Human Amniotic Membrane Graft used in Vestibuloplasty: A Case Report

Special Article – Periodontics

J Dent & Oral Disord. 2016; 2(7): 1038.

Human Amniotic Membrane Graft used in Vestibuloplasty: A Case Report

Bansal N¹* and Gupta ND²

¹Department of Periodontics & Implantology, Divya Jyoti College of Dental Sciences & Research, India

²Department of Periodontics & Community Dentistry, Dr Ziauddin Ahmad Dental College (AMU), India

*Corresponding author: Neha Bansal, Department of Periodontics & Implantology, Divya Jyoti College of Dental Sciences & Research, Uttar Pradesh, India

Received: August 29, 2016; Accepted: October 16, 2016; Published: October 18, 2016


Various grafting materials have been used for vestibuloplasty but all have met with variable results.
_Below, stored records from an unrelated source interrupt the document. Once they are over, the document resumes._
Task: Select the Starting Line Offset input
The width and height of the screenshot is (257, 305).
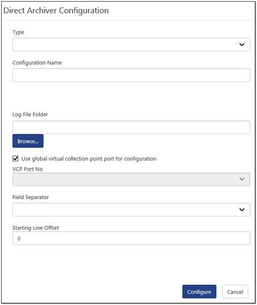Action: (x=131, y=238)
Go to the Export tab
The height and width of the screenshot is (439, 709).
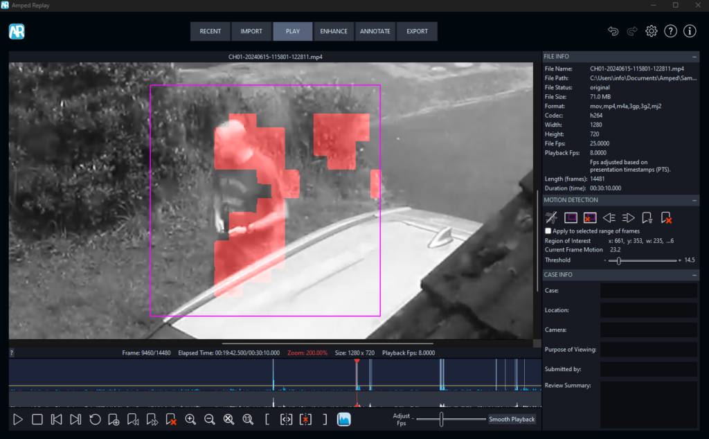[x=417, y=31]
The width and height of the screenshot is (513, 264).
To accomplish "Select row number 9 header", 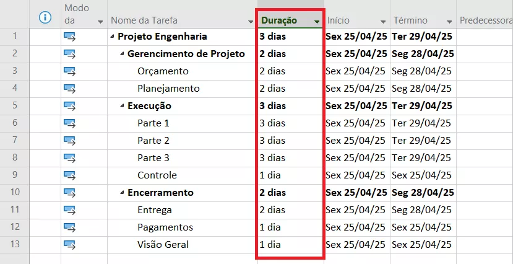I will (x=14, y=175).

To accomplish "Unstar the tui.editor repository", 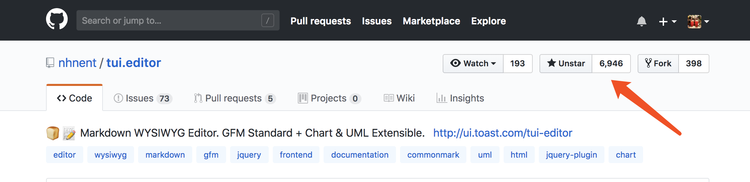I will coord(566,64).
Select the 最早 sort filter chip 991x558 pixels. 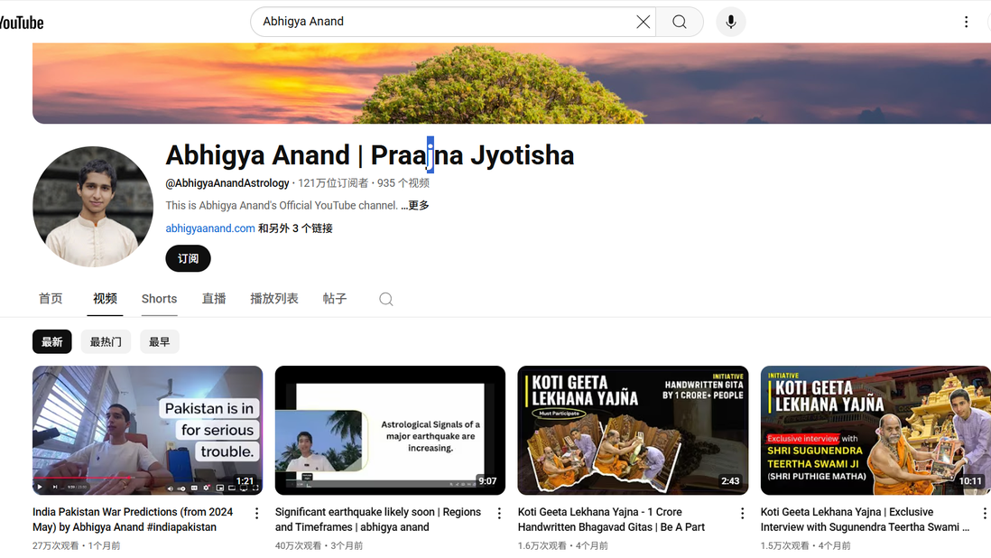pos(159,341)

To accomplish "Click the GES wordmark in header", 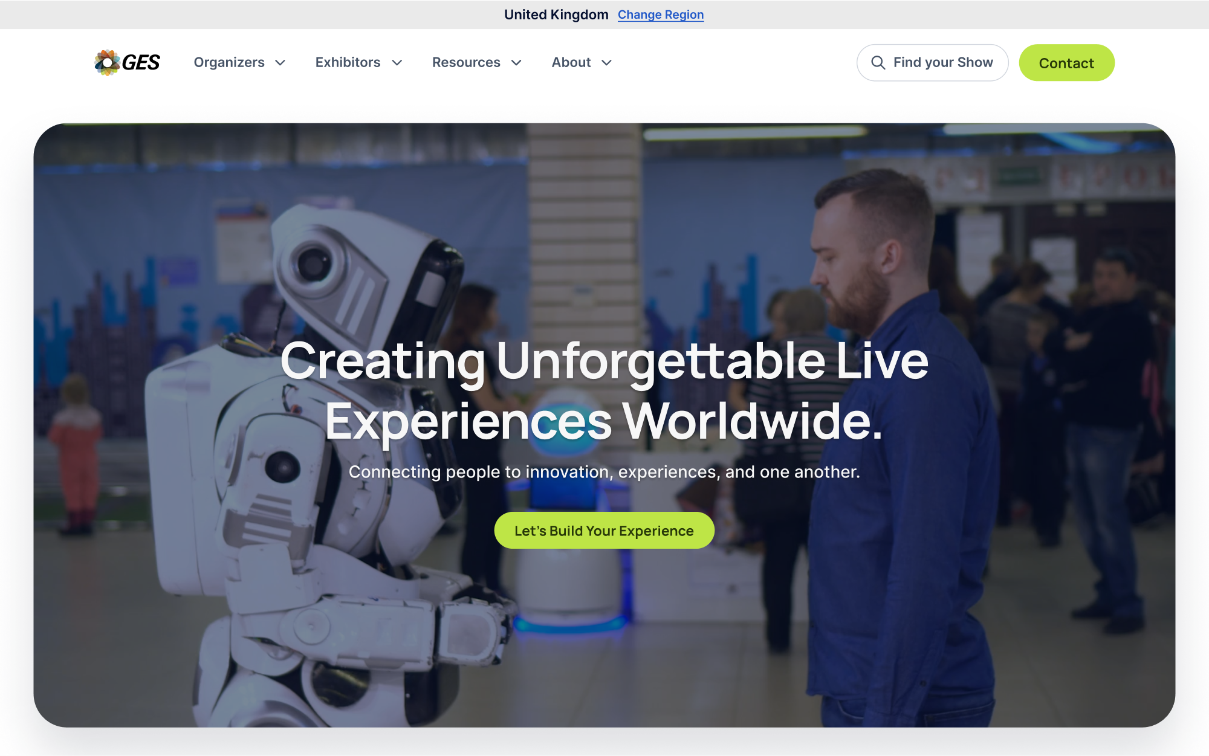I will point(141,63).
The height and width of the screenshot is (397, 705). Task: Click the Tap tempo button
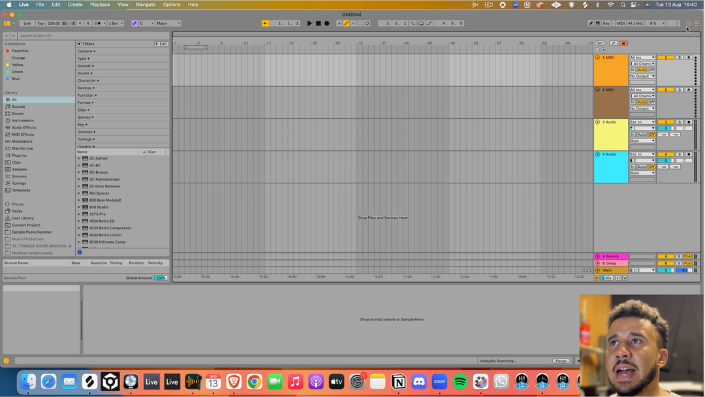click(40, 24)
Skin and mucosal grafts have disadvantages of need of second surgical site, limited amount of mucosa available for grafting, postoperative pain and risk of surgical complications at donor site. In contrast, Human Amniotic Membrane (HAM) does not have limitations as conventional grafts. Its several unique properties forge it as a suitable substitute for conventional skin and mucosal grafts. Aim of this article is to present a case report on treatment for vestibuloplasty using an amniotic membrane graft. We concluded that amniotic membrane can be used successfully as a mucosal graft substitute.

Keywords: Amnion; Vestibuloplasty; Graft; Atrophic mandible


Facial and oral rehabilitation of patients with extreme mandibular atrophy has always remained a challenging task and been attempted with variety of treatment procedures such as ridge augmentation and vestibuloplasty. Vestibuloplasty is a mucogingival procedure designed to restore alveolar ridge height and to increase the amount of attached gingiva and vestibular depth by lowering muscles attached to the buccal, labial, and lingual aspects of the jaws [1]. One of the major challenges after a vestibuloplasty procedure is to reduce post operative discomfort, scar contracture and subsequent loss in sulcular depth. A raw bony surface, as is obtained after Clark’s vestibuloplasty is vulnerable to infections, increased pain and scarring during the healing phase. Skin and mucosal grafts are most commonly used to cover the exposed periosteal surface; however they have drawbacks as limited amount of mucosa available for grafting, need of second surgical site, postoperative pain and risk of surgical complications at donor site [2]. There is a constant search for biocompatible membranes/materials which would satisfy most criteria required of a biological scaffold.

Human Amniotic Membrane (HAM) is the innermost layer of placenta and histologically resembles the skin. Guler et al. elaborated superiority of HAM as a graft over other graft materials [3]. The human amnion membrane is a biological graft which has unique properties like wound protection, healing promoter, bacteriostatic, pain reduction, antiscarring and epithelization effects. It may be a graft of choice due to its easy availability and low cost [4]. Here we present a case of human amniotic membrane used as a graft in Vestibuloplasty and discuss biological characteristics of amniotic membrane which most likely make it an ideal graft material.

Case Presentation

Clinical presentation

Sixty years old female patient was referred for treatment at Department of Periodontics and Implantology, Dr Z. A. Dental College, Aligarh with chief complains of instability of lower denture during functions as speech and chewing. The patient’s medical history was non-contributory. She informed of wearing full dentures for the last 10 years; dentures were ill adapted. Bone height and mucosal quality were assessed using radiographic and clinical methods. Patient was having Stage 4 atrophic mandible (Cawood & Howell) [5] with reduced bone height and obliteration of the buccal and the lingual sulcus. Mucosa was thin, healthy pink in color with reduced muscle tone. No bony prominence or undercut was noticed on palpation of ridge. Therefore, to increase the denture supporting area, we planned to go for vestibuloplasty along with amnion grafting followed by new denture fabrication. The procedure to be performed was explained to patient, followed by informed written consent & institutional ethical committee clearance.

Preoperative impression, cast and measurements were made (Figure 1a&1b). The cast was arbitrarily scraped till the desired depth. A splint was fabricated with clear acrylic (Figure 1c).